WHAT YOU ARE ASKED TO DO =>
Please copy the records word for word, starting at the line that contains "At what (x,y)" and ending at the end of the records. Leave the pictures out of your copy.

LISTED ENTRIES =>
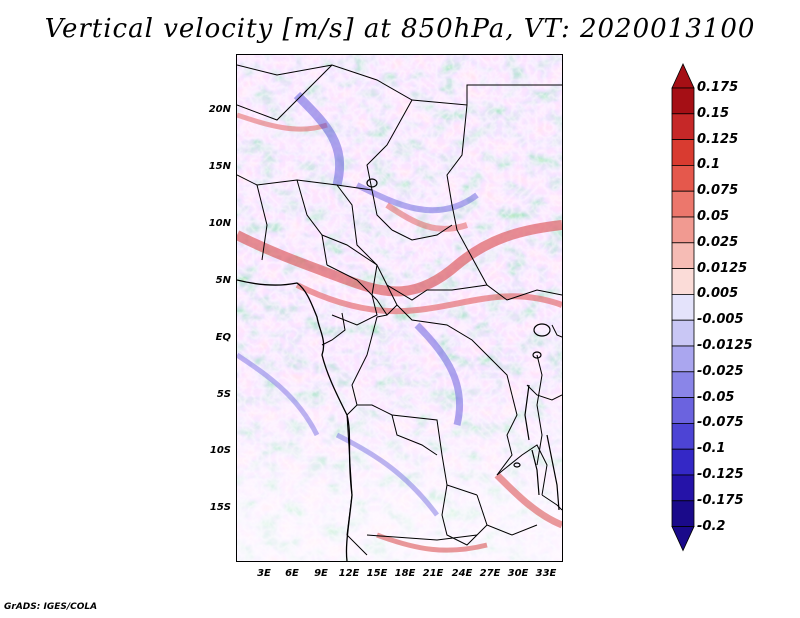 Image resolution: width=800 pixels, height=618 pixels. I want to click on colorbar-level-label: 0.075, so click(718, 191).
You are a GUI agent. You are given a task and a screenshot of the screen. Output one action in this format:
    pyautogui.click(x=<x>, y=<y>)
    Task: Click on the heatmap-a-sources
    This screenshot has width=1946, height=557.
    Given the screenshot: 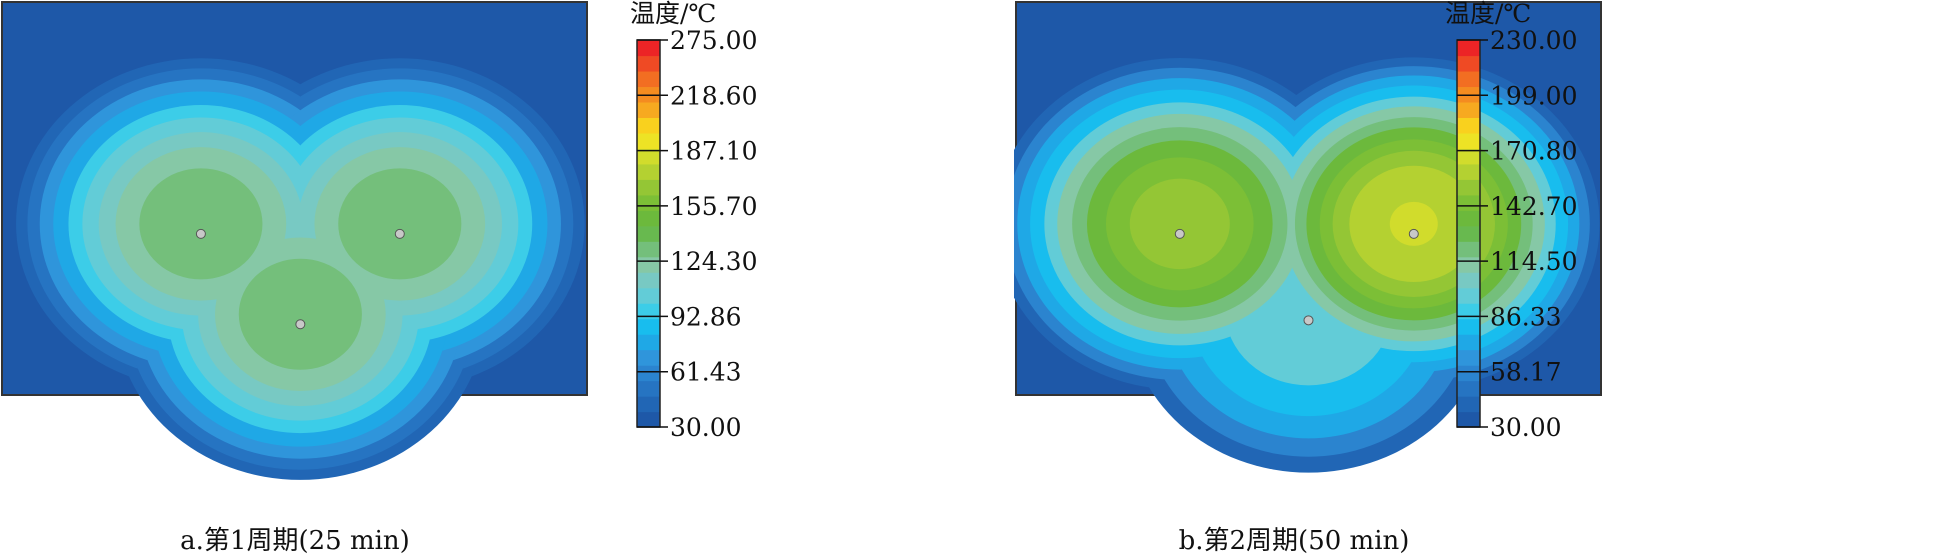 What is the action you would take?
    pyautogui.click(x=300, y=279)
    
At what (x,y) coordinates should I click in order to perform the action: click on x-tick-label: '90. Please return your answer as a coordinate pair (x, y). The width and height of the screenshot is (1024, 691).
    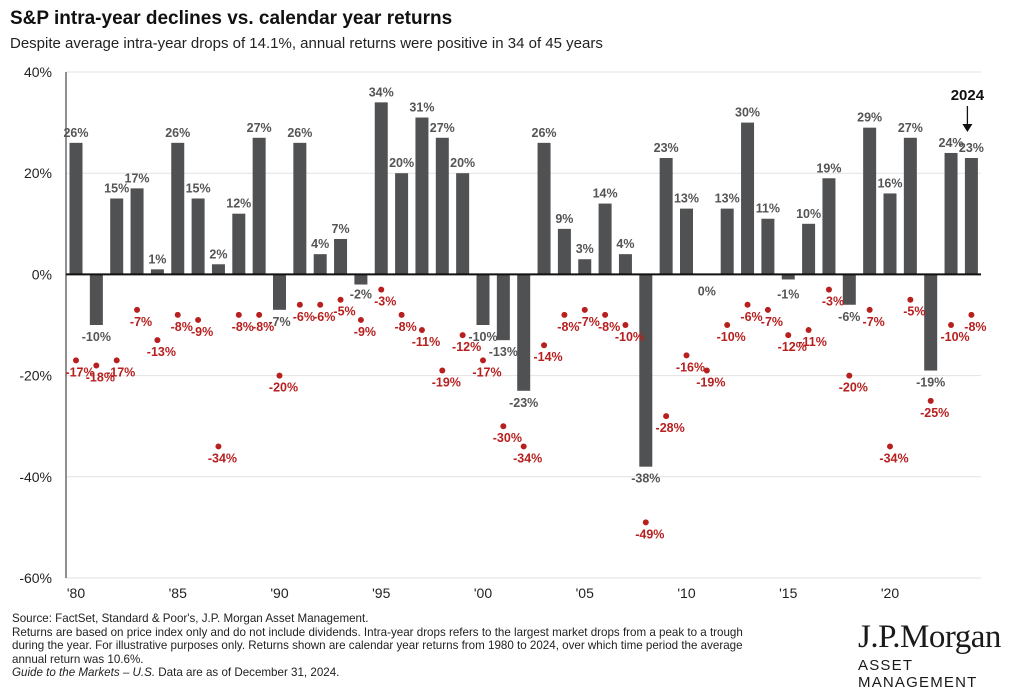
    Looking at the image, I should click on (279, 593).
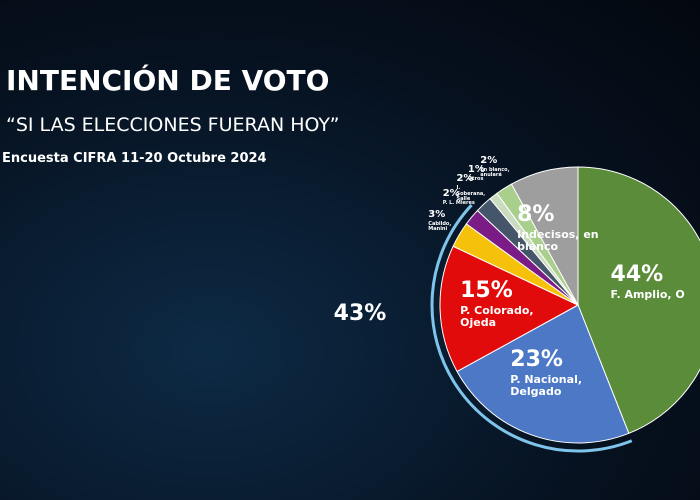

RESULT =>
At what (x,y) coordinates should I click in order to perform the action: click on x-tick-label: '90. Please return your answer as a coordinate pair (x, y). The width and height of the screenshot is (1024, 691).
    Looking at the image, I should click on (279, 593).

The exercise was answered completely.